» **Aufgabe**
Ändern Sie die nachstehende Auflistung, indem Sie "sidebar" durch "navigation panel" ersetzen und alles Übrige unverändert wiedergeben. Die Bilder lassen Sie in Ihrer Antwort weg.

Zeilen aus einem Datensatz:
=====
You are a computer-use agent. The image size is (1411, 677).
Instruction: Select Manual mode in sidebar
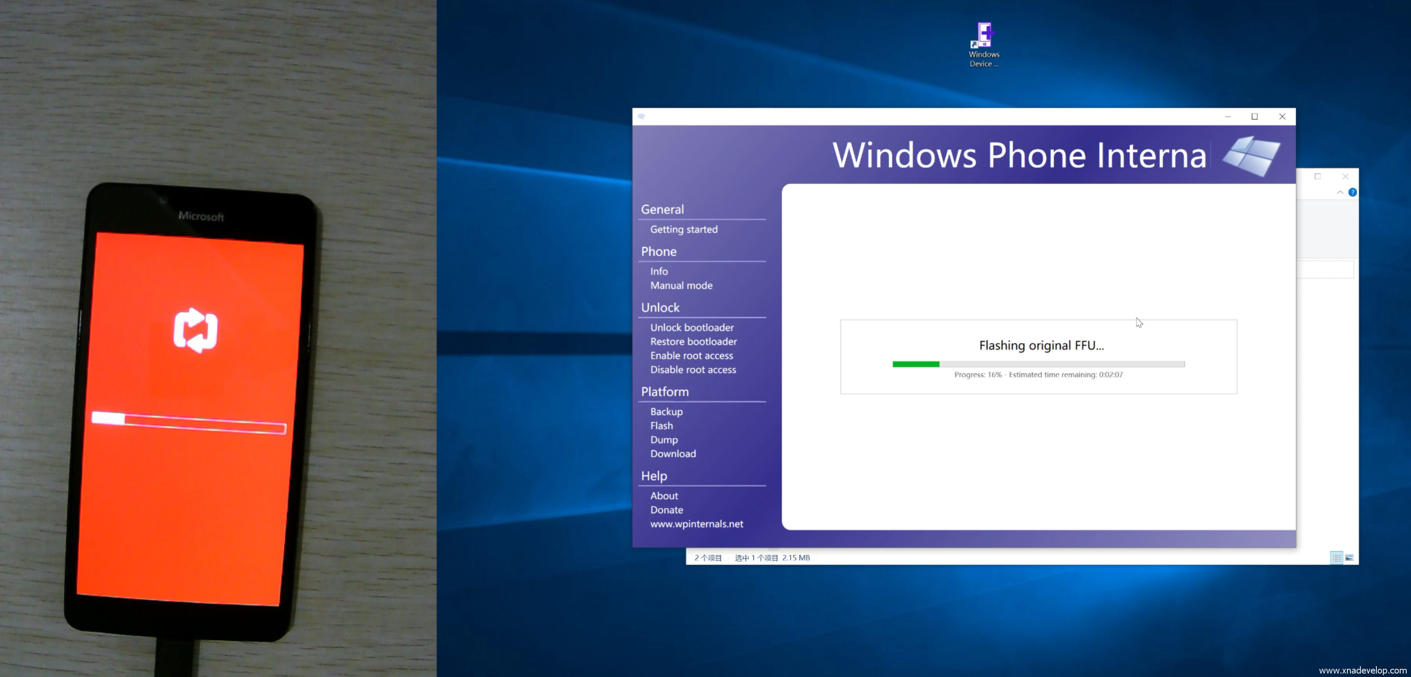coord(681,285)
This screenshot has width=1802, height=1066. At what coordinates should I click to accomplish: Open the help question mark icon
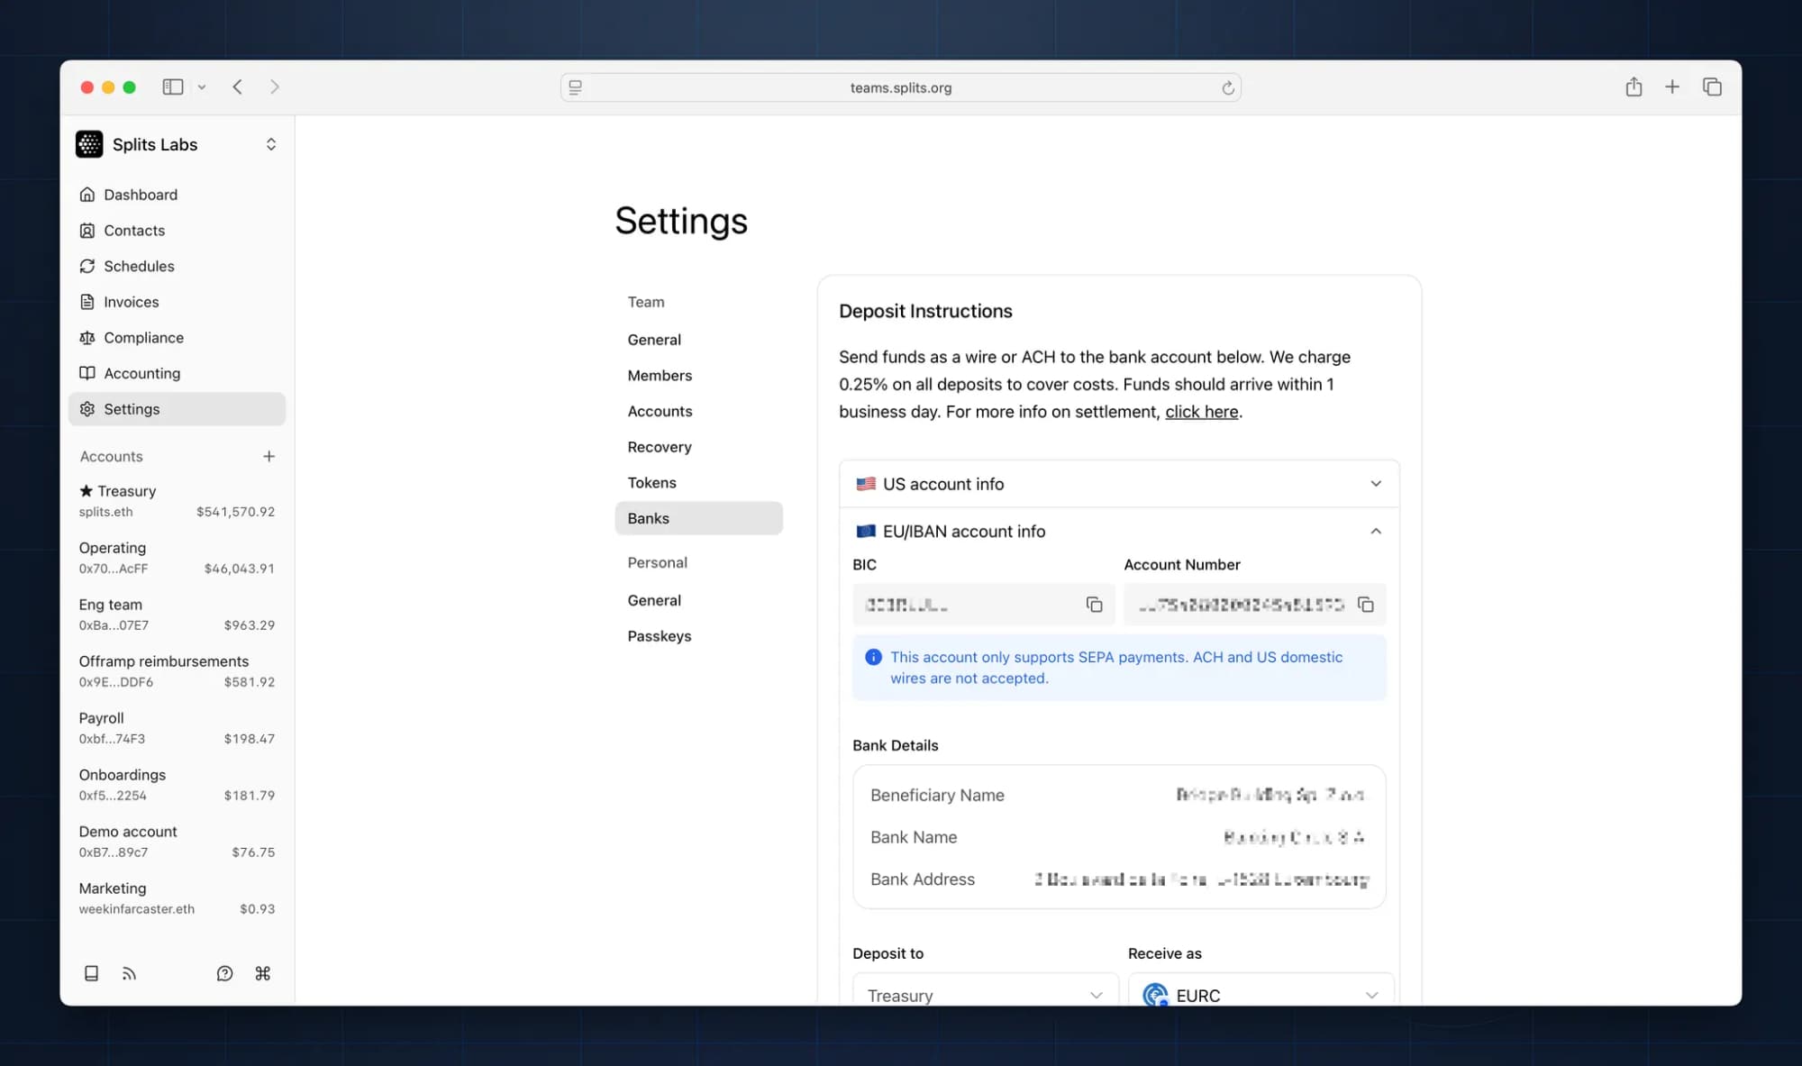coord(224,973)
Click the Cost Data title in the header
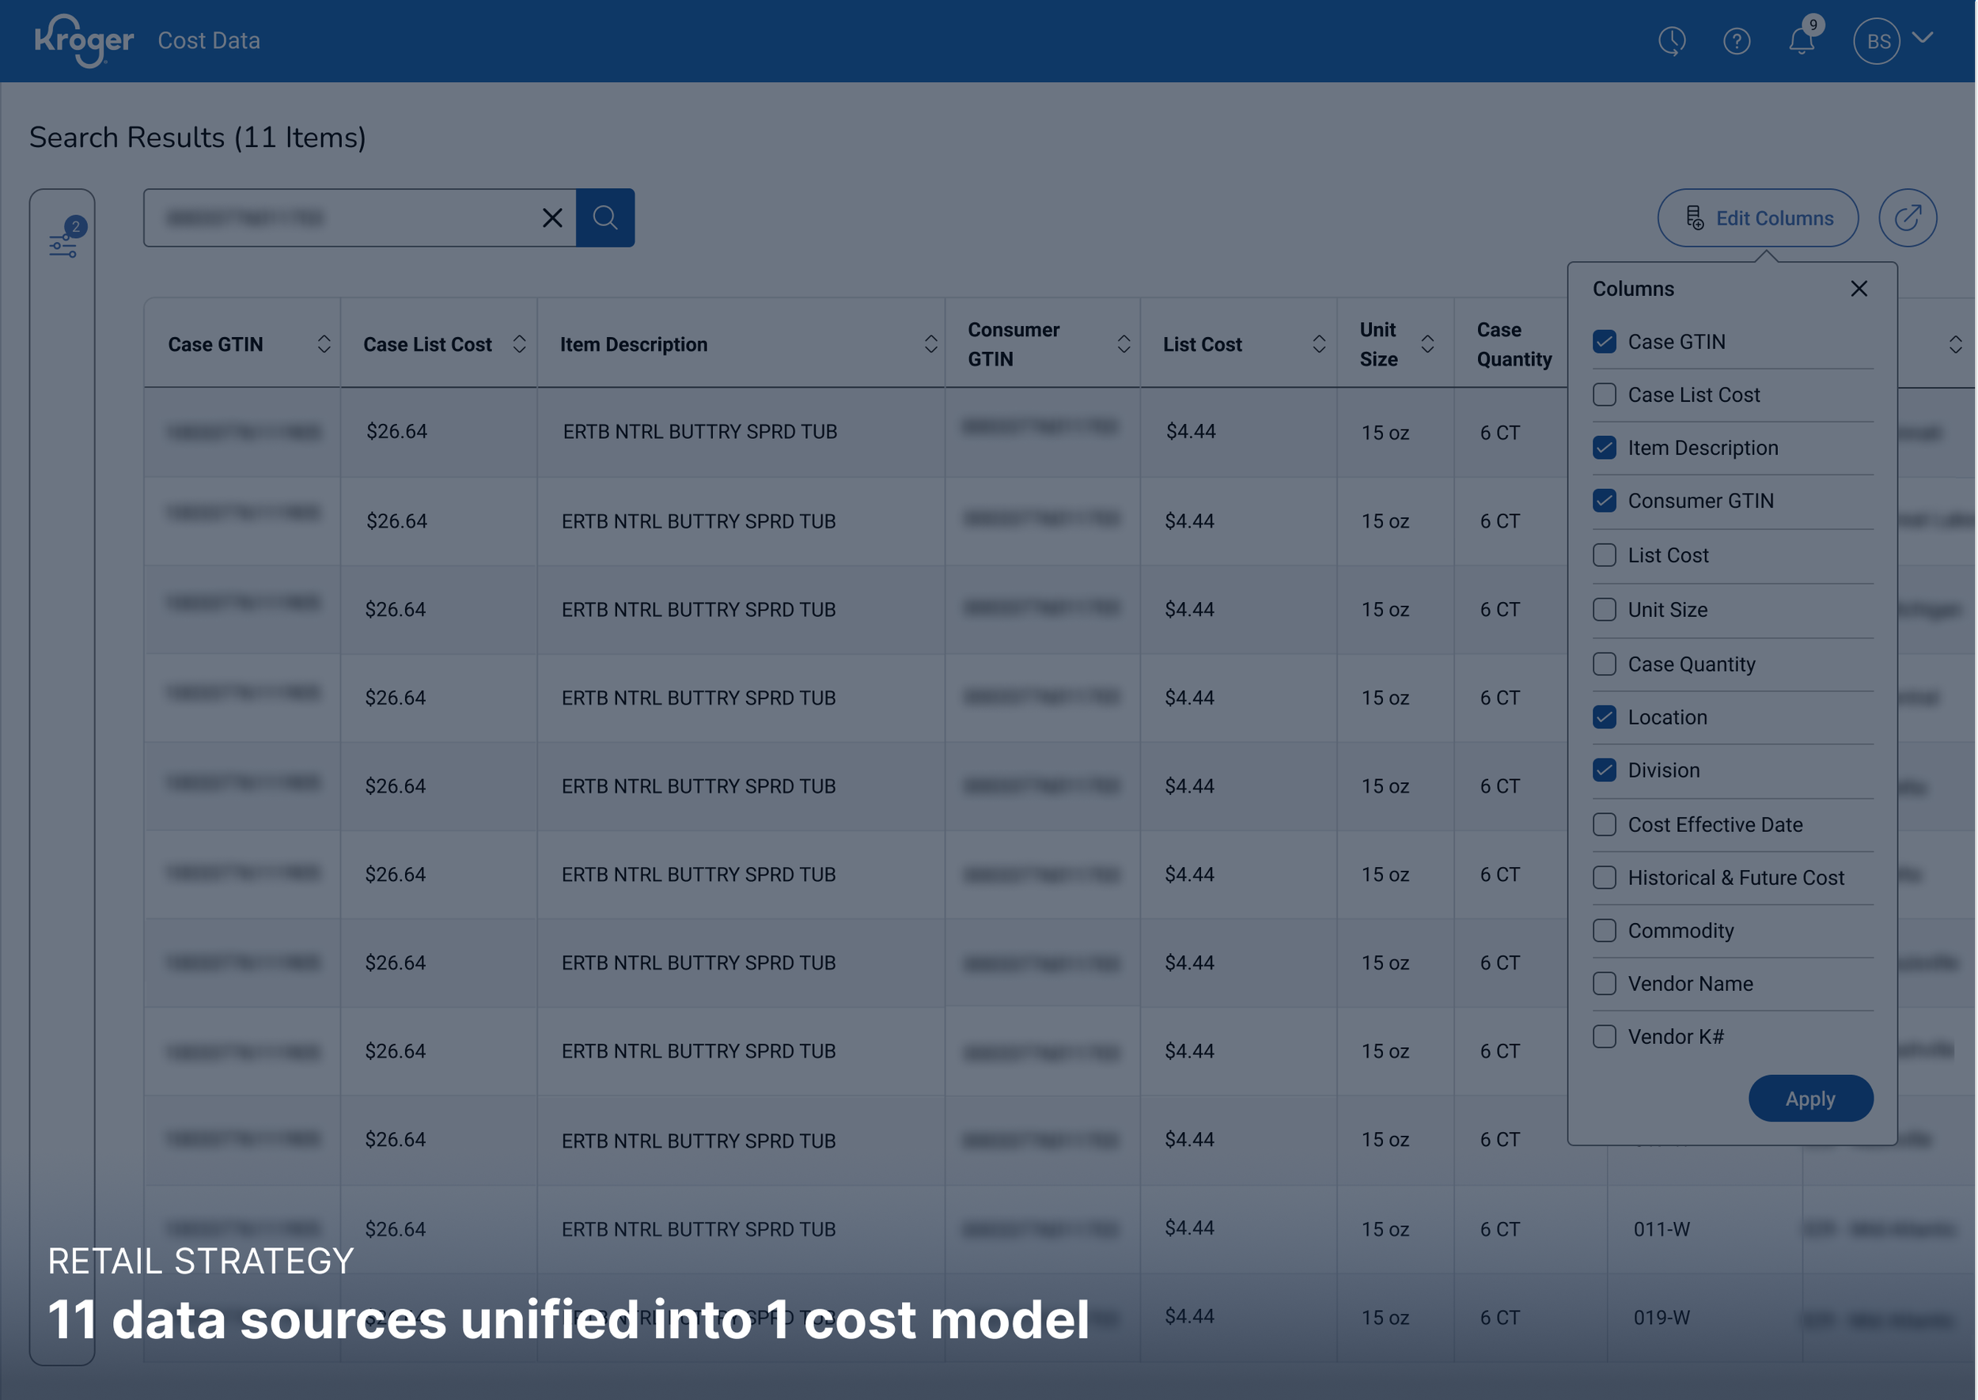Image resolution: width=1978 pixels, height=1400 pixels. click(208, 40)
=====
» **Antwort zur Aufgabe**
You are a computer-use agent. The image size is (1411, 677).
Instruction: Select Manual mode in navigation panel
coord(681,285)
This screenshot has width=1802, height=1066. At what coordinates should I click to accomplish: Open the help question mark icon
coord(224,973)
Click the Cost Data title in the header
Image resolution: width=1978 pixels, height=1400 pixels. click(208, 40)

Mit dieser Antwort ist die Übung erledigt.